Collected data entries
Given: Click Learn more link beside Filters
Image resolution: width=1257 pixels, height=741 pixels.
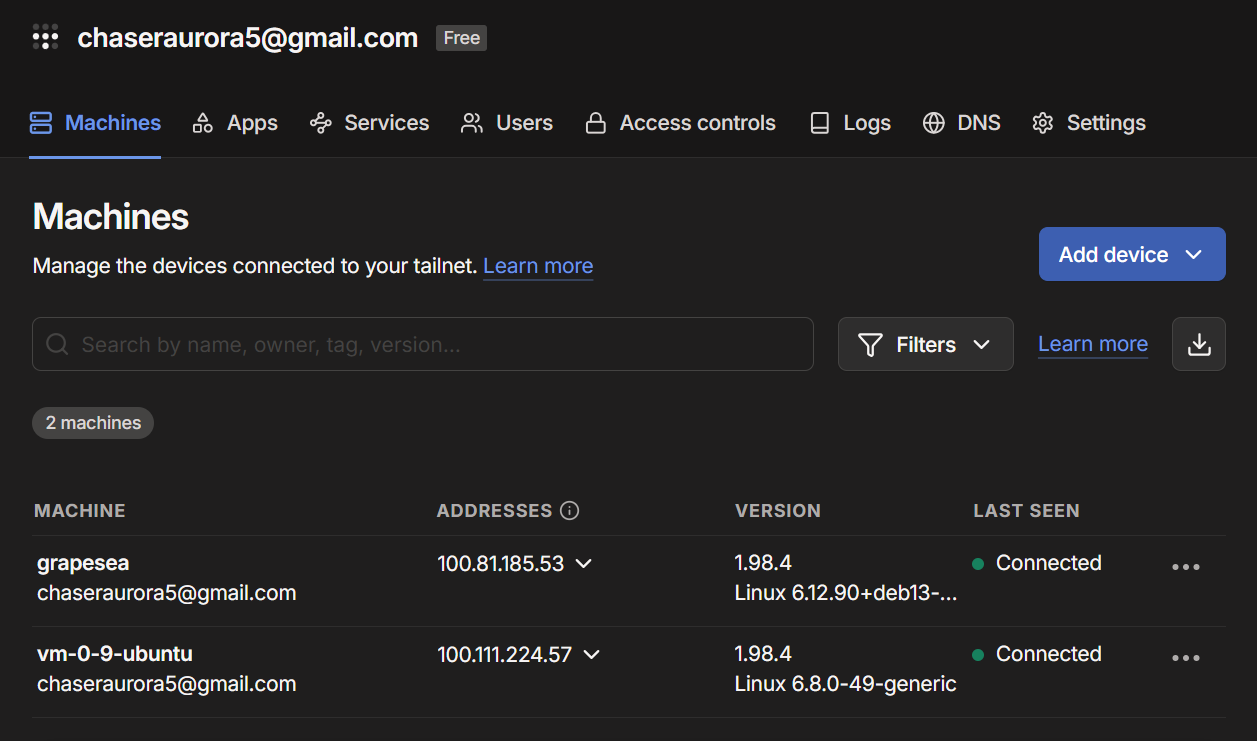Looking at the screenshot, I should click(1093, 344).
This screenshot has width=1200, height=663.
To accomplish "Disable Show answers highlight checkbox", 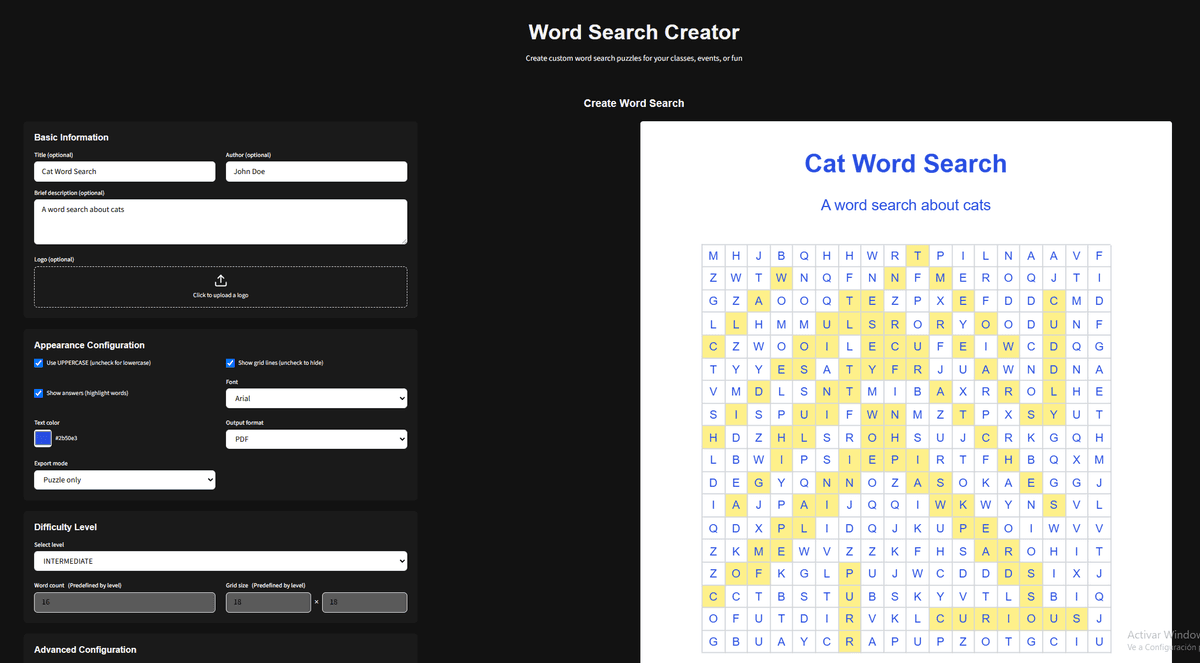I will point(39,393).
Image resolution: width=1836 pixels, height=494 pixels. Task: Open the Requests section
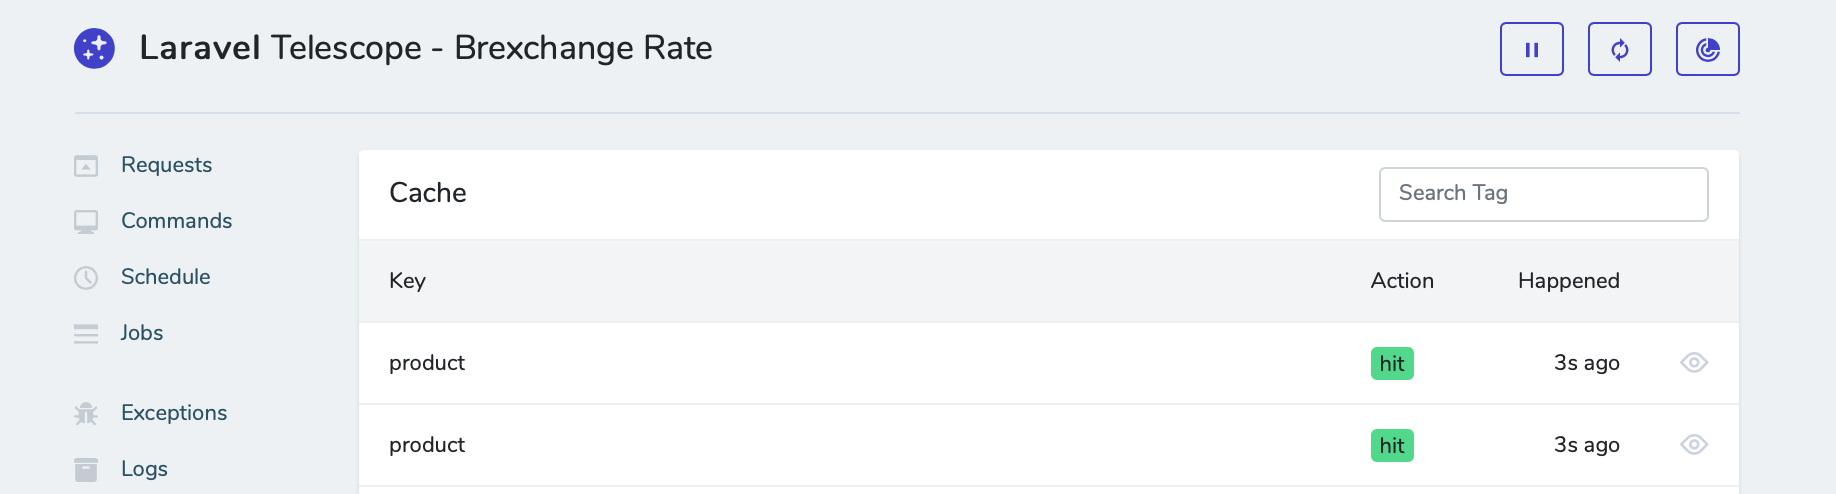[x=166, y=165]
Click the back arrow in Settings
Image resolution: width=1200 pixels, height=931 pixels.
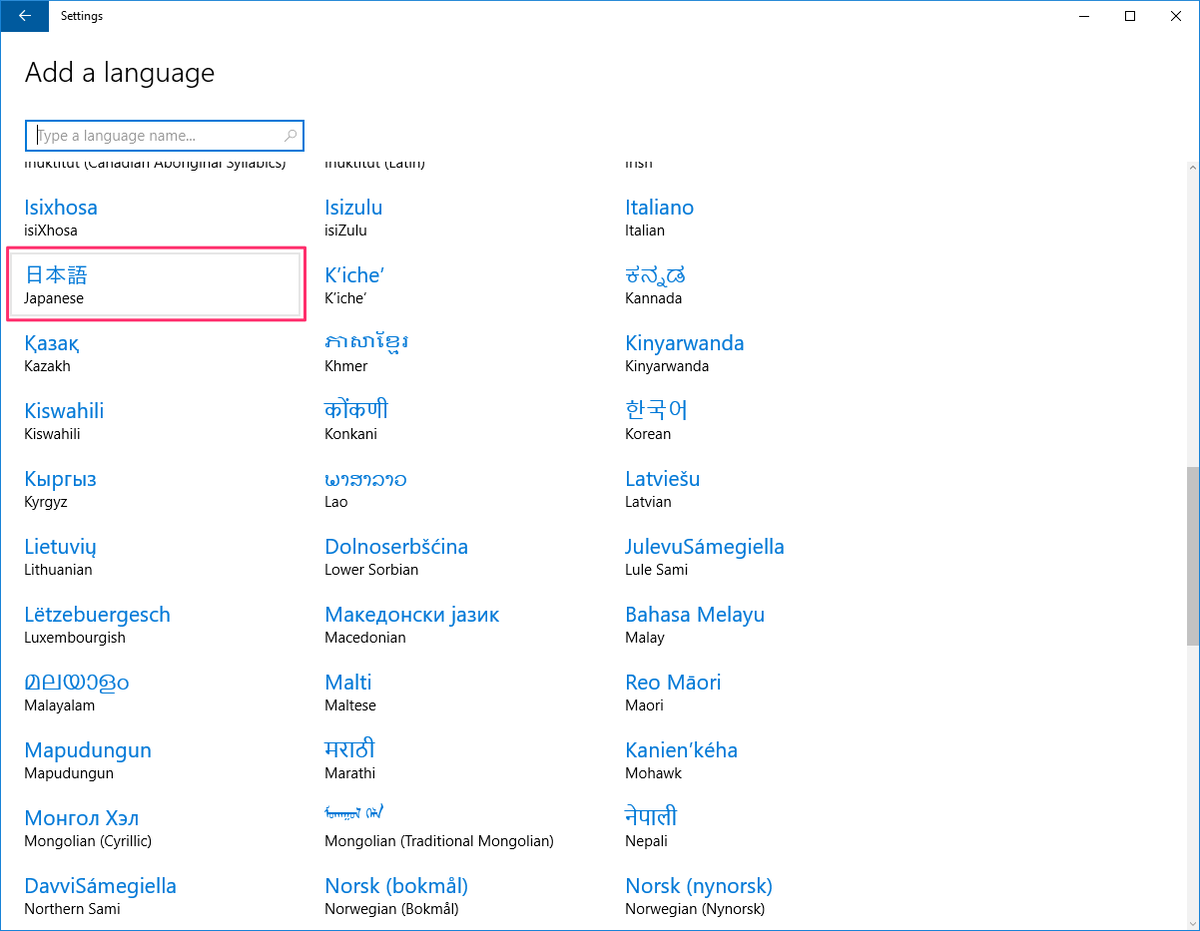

→ Exercise requirements: Look for the line that contains "Click the back arrow in Settings", then please copy it and the rest of the lines through the end of the data, pictures excluded.

→ Answer to this exercise:
Click the back arrow in Settings
Image resolution: width=1200 pixels, height=931 pixels.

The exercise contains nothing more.